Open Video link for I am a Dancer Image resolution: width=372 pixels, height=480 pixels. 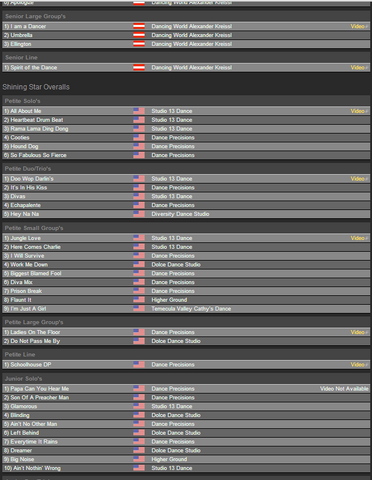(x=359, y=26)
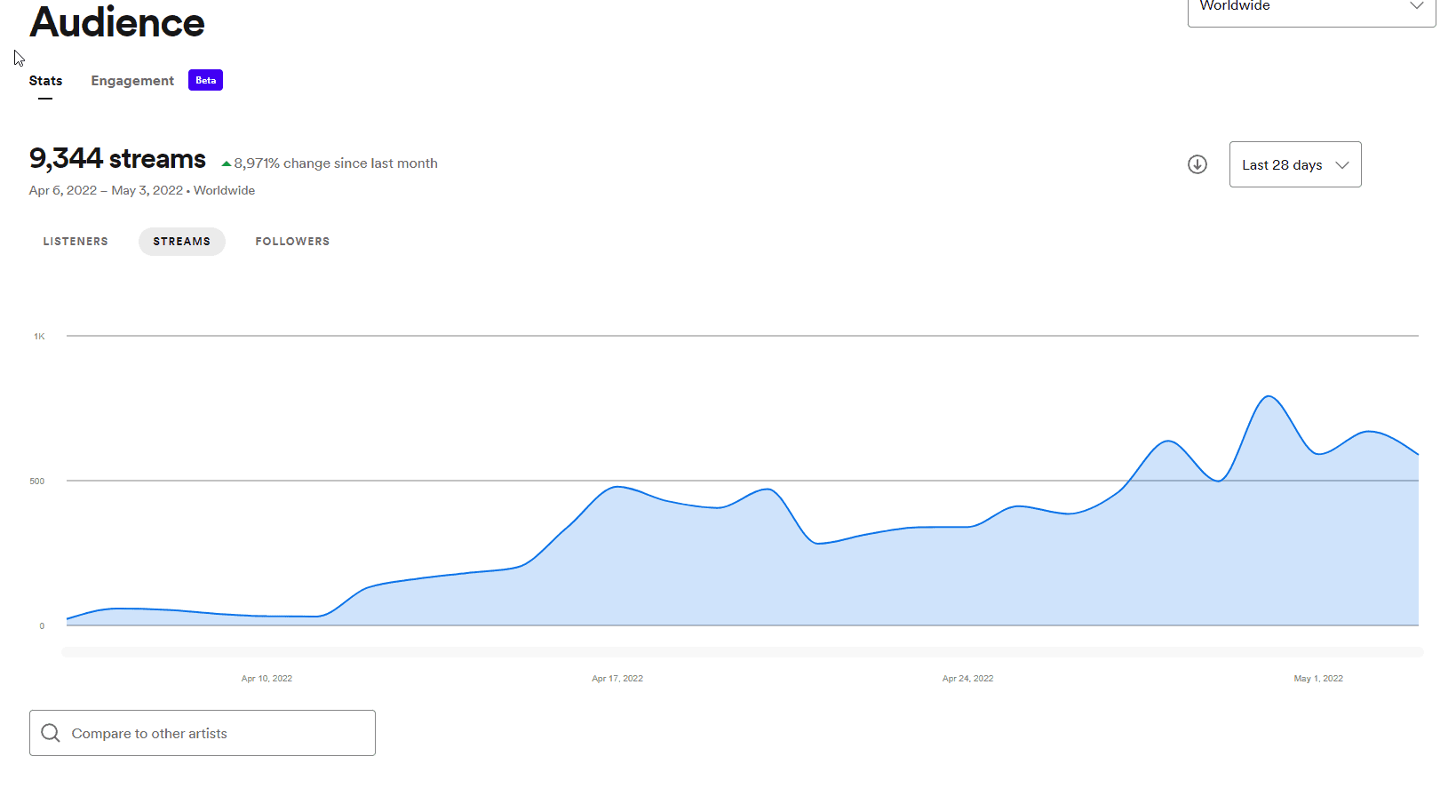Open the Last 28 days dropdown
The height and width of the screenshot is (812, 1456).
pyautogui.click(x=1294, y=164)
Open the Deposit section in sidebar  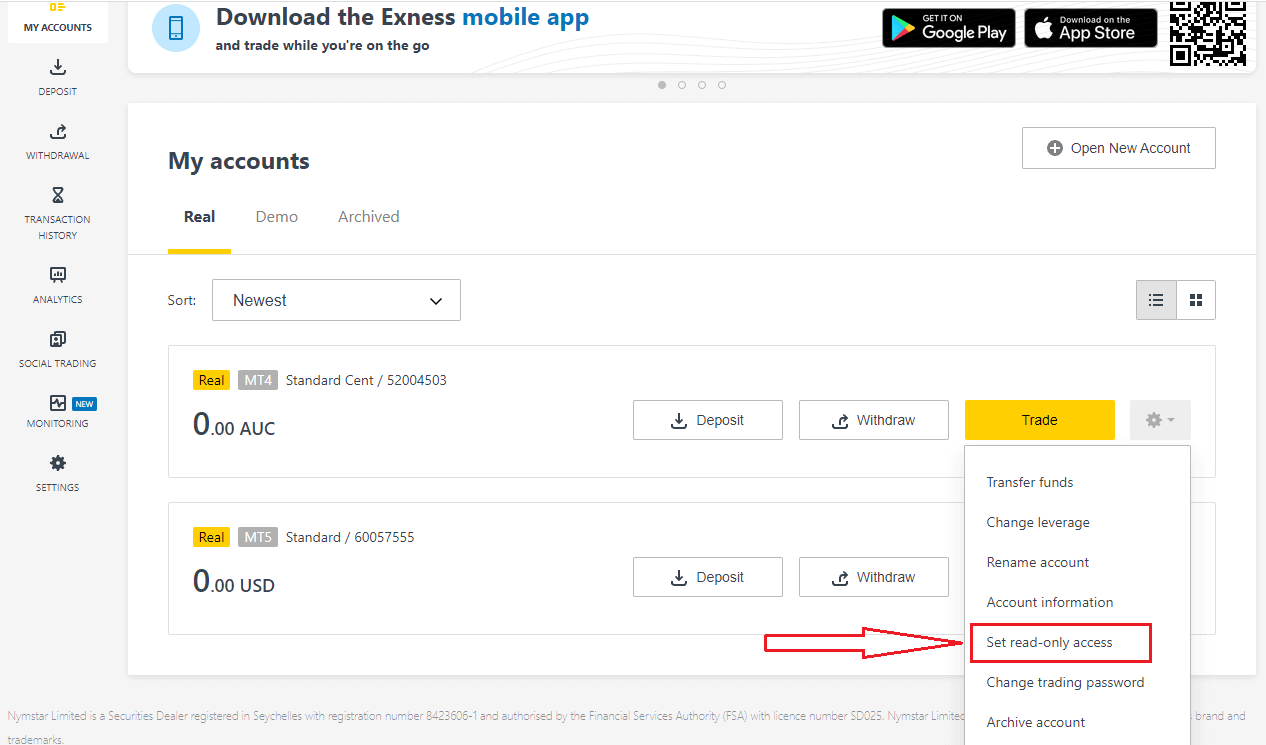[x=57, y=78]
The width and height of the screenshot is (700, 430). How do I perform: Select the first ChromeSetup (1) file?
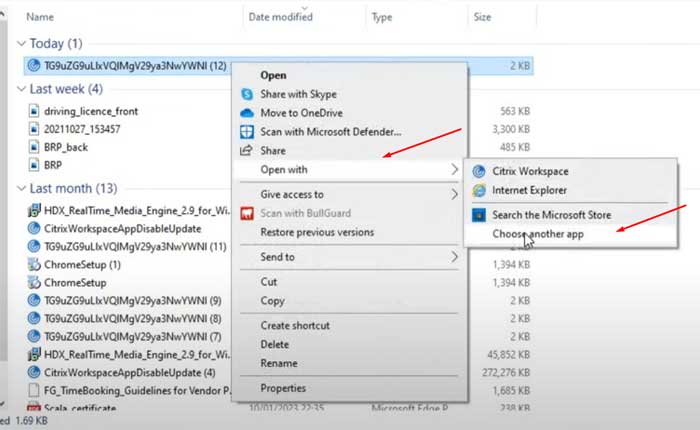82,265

═══

Starting at the entry that contains "The width and" and continuing through the end of the entries, could you write those lines out again, requests included, with each coordinate in the answers shifted up by 142? Leave the pictures out.

The width and height of the screenshot is (700, 430). How do I perform: Select the first ChromeSetup (1) file?
224,407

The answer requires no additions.